Here are some links and references mentioned during this week’s show:
- Coverage of family separation is revealing many abuses visited upon children detained in state facilities. Natalia mentioned this WNYC history of immigration detainment and this PBS retrospective on deinstitutionalization. She also recommended journalist Alex Beam’s book Gracefully Insane and this ProPublica coverage of the organizations that operate shelters.
- Violence against youth sports referees has become disturbingly common. Natalia cited the work of sociologist Hilary Levey Friedman on competitive childhood, including this Atlantic article.

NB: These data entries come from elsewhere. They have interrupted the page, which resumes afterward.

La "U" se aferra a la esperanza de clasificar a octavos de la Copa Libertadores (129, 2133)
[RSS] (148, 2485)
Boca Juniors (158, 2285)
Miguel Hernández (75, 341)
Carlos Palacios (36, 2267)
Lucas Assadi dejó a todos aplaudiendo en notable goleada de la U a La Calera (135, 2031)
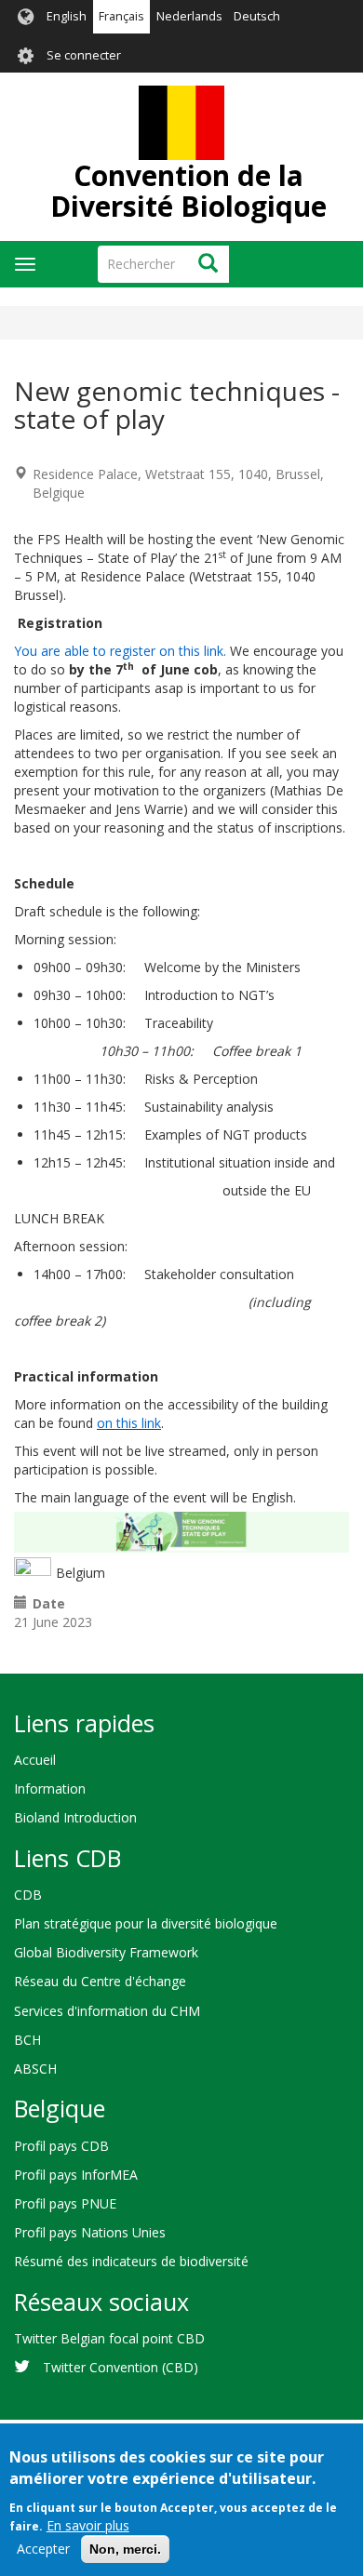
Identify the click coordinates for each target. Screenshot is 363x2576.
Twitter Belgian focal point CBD (109, 2338)
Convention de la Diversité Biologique (188, 190)
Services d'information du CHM (107, 2011)
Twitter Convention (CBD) (120, 2367)
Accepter (43, 2548)
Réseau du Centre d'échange (100, 1981)
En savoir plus (88, 2525)
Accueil (35, 1759)
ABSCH (35, 2068)
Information (50, 1788)
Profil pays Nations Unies (90, 2232)
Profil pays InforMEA (76, 2174)
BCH (27, 2040)
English (67, 16)
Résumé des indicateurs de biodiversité (131, 2261)
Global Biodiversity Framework (106, 1952)
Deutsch (257, 16)
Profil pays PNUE (65, 2203)
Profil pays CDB (61, 2146)
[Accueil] (181, 123)
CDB (28, 1894)
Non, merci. (125, 2549)
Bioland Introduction (75, 1817)
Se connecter (84, 55)
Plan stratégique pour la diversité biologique (145, 1923)
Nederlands (189, 16)
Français (121, 16)
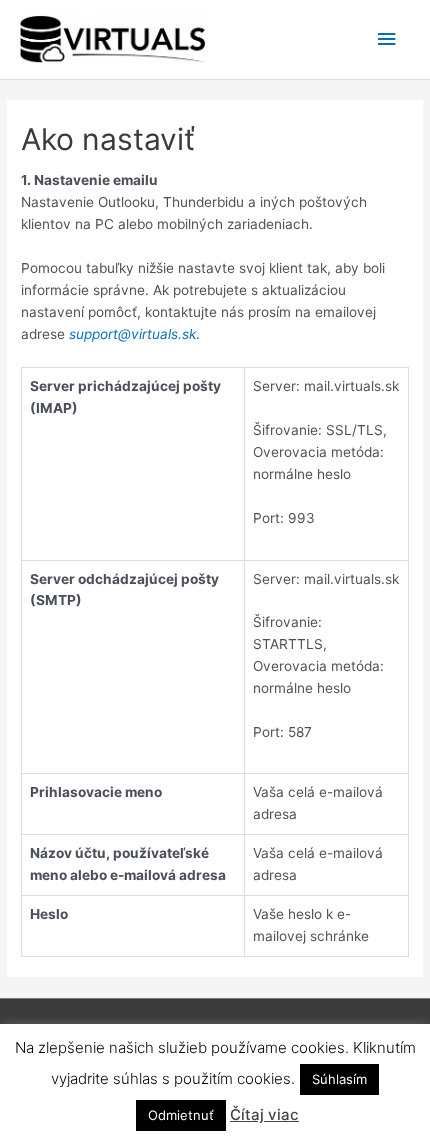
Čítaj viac (264, 1114)
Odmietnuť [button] (181, 1115)
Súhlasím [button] (339, 1079)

- One year ago, violence in Charlottesville captured national attention. Niki has released a podcast series, A12, considering these events one year out. Niki also recommended historian Kathleen Belew’s new book, Bring the War Home: The White Power Movement and Paramilitary America.
In our regular closing feature, What’s Making History:
- Natalia commented on Gustavo Arellano’s Los Angeles Times article, “Of Course Latinos Can Assimilate Into American Society. Just Look at Whittier.”
- Neil discussed the JSTOR Daily article, “The Complicated Politics Of… Refrigerators.”
- Niki shared Tyler Parry’s article for Black Perspectives, “A Brief History of the ‘Black Friend’.”